▶ [Directions]
From the poster abstract on electrospun PVDF fiber membranes, copy out the passage from "Electrospun fiber membranes" to "Asatekin(2), Peggy Cebe(1)".

▶ [Selected excerpt]

Electrospun fiber membranes from blends of PVDF with fouling-resistant zwitterionic copolymers

Poster Session: 

B

Presenter: 

Nelaka Govinna

Authors: 

Nelaka Govinna(1), Papatya Kaner(2), Davette Ceasar(1,3), Anita Dhungana(1,4), Cody Moers(1,5), Katherine Son(1,4), Ayse Asatekin(2), Peggy Cebe(1)

Author Affiliation: 

(1) Department of Physics and Astronomy, Center for Nanoscopic Physics, Tufts University, Medford, MA 02155, USA (2) Department of Chemical & Biological Engineering, Science and Technology Center, Tufts University, Medford, MA 02155, USA (3) Temple University, Philadelphia, PA 19122, USA (4) Rochester Institute of Technology, Rochester, NY 14623, USA (5) Gallaudet University, Washington, DC 20002, USA

Abstract: 

Non-woven super-hydrophobic fiber membranes have potential applications in oil-water separation and membrane distillation, but fouling negatively impacts both applications. Membranes were prepared from blends comprising poly(vinylidene fluoride), PVDF, and random zwitterionic copolymers of poly(methyl methacrylate), PMMA, with sulfobetaine methacrylate, SBMA, or with sulfobetaine-2-vinylpyridine, SB2VP. PVDF imparts mechanical strength to the membrane, while the copolymers enhance fouling resistance. Blend composition was varied by controlling the PVDF:copolymer ratio. Non-woven fiber membranes were obtained by electrospinning solutions of PVDF and the copolymers in a mixed solvent of N,N-dimethylacetamide and acetone. The PVDF crystal phases and crystallinities of the blends were studied using wide angle X-ray diffraction and differential scanning calorimetry. PVDF crystallized preferentially into its polar beta phase, though its degree of crystallinity was reduced with increased addition of the random copolymers. Thermogravimetry showed that the degradation temperatures varied systematically with blend composition. PVDF blends with either copolymer showed significant increase of fouling resistance. Membranes prepared from blends containing 10% P(MMA-ran-SB2VP) had the highest fouling resistance, with a five-fold decrease in protein adsorption on the surface, compared to homopolymer PVDF. They also exhibited higher pure water flux, and better oil removal in oil/water separation experiments.

Collected data entries
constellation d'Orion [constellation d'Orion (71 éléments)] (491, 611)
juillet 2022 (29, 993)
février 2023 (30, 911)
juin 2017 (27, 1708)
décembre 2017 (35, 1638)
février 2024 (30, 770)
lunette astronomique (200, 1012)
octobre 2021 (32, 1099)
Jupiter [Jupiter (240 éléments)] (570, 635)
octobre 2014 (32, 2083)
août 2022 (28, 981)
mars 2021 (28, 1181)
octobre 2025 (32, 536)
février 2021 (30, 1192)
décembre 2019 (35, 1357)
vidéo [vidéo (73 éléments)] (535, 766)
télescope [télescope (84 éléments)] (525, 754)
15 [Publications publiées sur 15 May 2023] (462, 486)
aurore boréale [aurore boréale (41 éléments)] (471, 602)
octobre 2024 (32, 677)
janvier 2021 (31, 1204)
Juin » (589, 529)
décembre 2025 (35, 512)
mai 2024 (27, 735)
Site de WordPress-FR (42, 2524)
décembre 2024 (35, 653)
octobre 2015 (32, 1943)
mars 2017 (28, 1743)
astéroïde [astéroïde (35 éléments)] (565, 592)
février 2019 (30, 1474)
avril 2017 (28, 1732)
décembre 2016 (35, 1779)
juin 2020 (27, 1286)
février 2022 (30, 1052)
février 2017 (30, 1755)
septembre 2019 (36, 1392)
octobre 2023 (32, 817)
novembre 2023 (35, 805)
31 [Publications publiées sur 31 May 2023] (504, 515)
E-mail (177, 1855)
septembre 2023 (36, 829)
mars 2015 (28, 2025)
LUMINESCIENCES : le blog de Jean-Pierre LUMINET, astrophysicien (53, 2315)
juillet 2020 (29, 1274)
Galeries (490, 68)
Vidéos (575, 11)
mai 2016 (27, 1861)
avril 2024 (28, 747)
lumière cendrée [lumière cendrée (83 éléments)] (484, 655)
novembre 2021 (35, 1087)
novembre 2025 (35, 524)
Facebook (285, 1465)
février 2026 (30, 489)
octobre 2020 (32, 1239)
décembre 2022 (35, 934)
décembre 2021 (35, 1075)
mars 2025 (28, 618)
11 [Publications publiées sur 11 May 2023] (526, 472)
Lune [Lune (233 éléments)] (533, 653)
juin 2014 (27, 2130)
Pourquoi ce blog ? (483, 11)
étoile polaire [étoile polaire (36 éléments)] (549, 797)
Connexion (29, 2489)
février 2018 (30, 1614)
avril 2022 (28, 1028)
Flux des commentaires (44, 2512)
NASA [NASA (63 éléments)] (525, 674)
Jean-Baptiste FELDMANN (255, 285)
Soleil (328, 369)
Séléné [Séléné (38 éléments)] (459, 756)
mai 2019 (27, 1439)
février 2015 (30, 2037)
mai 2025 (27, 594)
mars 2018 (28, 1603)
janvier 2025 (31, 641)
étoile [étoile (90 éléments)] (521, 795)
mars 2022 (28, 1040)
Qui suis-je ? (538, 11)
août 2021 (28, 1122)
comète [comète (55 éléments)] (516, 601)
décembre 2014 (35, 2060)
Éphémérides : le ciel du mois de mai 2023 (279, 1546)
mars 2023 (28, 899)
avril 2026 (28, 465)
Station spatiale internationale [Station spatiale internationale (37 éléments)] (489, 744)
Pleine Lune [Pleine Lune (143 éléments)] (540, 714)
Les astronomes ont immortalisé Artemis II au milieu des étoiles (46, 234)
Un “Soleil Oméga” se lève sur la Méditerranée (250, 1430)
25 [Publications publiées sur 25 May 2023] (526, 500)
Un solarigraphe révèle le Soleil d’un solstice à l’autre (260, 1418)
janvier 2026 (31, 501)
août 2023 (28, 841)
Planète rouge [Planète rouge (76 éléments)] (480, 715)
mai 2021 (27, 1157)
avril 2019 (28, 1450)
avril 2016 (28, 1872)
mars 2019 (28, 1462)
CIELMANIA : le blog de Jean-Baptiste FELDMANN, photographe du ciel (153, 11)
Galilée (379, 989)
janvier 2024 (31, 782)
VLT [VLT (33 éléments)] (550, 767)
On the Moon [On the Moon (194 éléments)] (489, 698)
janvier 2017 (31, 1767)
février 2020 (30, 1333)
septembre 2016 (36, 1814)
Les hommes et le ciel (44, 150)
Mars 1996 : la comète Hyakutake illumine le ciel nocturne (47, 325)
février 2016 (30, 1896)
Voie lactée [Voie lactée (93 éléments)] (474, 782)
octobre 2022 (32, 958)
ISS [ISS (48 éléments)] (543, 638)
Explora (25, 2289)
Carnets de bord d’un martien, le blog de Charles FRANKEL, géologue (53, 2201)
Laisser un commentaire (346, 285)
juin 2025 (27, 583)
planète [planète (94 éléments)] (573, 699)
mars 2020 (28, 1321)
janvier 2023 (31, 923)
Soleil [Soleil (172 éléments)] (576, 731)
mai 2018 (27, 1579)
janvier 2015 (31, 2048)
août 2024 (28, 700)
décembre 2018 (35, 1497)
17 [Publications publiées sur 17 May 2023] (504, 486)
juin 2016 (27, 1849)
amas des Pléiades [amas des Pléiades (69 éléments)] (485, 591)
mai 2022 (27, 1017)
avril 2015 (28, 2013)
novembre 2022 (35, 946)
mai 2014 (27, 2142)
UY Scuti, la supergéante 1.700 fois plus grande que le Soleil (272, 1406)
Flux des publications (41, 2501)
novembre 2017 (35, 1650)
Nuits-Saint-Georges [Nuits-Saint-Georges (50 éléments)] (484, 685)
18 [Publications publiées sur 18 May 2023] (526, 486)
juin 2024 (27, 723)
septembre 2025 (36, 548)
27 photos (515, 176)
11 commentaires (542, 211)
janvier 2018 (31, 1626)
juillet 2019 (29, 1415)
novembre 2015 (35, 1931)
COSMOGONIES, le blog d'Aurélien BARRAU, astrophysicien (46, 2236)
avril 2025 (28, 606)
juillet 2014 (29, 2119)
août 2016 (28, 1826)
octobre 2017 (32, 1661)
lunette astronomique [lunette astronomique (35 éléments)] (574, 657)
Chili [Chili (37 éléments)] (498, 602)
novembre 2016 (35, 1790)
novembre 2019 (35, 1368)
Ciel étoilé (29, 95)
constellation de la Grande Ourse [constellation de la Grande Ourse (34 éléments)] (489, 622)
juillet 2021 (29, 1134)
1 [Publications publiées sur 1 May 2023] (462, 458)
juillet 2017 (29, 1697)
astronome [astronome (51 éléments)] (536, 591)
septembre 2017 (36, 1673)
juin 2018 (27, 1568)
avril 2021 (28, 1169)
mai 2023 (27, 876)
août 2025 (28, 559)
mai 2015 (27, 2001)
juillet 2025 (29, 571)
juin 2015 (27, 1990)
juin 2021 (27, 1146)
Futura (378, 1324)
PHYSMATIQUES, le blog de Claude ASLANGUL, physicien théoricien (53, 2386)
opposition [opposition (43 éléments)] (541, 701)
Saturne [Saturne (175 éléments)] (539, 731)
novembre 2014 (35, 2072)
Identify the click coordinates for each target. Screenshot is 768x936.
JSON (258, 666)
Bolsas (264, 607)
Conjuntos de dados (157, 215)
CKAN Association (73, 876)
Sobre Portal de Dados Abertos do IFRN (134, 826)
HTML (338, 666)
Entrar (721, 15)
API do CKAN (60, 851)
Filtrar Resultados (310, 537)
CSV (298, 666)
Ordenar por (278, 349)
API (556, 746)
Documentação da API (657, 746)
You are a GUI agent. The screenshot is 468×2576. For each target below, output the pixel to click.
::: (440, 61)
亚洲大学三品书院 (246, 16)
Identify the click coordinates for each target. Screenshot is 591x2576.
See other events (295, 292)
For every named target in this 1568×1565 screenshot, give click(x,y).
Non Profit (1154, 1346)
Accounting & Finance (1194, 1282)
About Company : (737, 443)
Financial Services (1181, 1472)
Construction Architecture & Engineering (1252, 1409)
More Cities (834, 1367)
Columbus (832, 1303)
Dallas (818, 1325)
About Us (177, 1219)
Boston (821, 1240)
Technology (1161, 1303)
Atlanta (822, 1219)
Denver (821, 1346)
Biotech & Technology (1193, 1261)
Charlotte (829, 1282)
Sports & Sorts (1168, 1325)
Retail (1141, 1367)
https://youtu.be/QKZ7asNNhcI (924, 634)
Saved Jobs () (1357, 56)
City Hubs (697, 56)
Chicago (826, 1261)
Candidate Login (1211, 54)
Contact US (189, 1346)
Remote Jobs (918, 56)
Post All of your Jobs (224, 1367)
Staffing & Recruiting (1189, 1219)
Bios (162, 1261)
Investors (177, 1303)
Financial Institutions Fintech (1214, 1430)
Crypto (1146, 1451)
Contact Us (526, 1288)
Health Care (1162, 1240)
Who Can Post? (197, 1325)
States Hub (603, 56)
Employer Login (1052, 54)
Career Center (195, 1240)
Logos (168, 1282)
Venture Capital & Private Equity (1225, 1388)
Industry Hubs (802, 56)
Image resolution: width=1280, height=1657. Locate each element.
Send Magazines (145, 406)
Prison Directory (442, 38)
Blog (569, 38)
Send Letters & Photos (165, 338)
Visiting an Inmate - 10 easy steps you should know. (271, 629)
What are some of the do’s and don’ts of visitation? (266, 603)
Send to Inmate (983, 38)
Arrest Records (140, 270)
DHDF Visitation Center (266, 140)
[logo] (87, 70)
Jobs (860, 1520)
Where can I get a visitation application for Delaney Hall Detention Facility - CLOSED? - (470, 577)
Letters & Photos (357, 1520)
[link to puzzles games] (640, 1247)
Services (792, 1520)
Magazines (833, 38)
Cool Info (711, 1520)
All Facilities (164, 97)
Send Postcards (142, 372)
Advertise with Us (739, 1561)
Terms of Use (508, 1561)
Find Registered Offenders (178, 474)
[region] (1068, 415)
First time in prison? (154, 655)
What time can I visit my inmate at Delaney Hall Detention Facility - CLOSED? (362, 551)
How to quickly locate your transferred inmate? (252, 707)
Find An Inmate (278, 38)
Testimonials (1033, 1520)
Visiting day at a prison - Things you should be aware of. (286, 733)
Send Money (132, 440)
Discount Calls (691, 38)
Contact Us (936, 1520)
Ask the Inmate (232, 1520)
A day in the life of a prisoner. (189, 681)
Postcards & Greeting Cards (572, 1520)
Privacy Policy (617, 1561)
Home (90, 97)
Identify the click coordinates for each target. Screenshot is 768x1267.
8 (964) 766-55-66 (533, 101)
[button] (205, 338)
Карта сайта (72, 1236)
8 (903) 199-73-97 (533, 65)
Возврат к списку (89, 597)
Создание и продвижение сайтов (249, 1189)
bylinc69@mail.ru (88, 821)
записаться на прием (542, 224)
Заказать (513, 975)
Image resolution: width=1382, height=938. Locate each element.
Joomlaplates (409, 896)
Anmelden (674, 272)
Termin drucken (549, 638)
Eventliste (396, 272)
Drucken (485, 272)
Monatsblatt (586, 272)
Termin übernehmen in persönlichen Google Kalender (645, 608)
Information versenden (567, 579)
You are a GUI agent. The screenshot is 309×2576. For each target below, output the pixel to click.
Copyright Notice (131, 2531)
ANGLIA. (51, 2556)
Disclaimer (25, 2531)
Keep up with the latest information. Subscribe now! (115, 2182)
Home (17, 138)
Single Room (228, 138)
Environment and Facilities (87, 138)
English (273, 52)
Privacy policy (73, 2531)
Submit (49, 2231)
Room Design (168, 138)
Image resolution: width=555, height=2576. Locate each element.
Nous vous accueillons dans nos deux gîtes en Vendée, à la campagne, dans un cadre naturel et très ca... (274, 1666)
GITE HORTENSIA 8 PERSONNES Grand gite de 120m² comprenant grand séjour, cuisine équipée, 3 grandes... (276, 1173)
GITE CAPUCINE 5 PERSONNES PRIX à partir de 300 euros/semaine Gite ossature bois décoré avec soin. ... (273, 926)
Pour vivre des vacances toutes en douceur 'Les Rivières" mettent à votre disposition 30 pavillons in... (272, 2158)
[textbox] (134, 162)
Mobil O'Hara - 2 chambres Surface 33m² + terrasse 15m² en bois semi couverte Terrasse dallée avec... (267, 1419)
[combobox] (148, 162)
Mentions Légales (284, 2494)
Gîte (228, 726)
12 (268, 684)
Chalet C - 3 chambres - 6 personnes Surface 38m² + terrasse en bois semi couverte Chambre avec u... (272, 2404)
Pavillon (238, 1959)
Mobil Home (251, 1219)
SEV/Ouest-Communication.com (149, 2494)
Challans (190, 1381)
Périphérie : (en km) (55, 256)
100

▶ [Written response]
Electrospun fiber membranes from blends of PVDF with fouling-resistant zwitterionic copolymers

Poster Session: 

B

Presenter: 

Nelaka Govinna

Authors: 

Nelaka Govinna(1), Papatya Kaner(2), Davette Ceasar(1,3), Anita Dhungana(1,4), Cody Moers(1,5), Katherine Son(1,4), Ayse Asatekin(2), Peggy Cebe(1)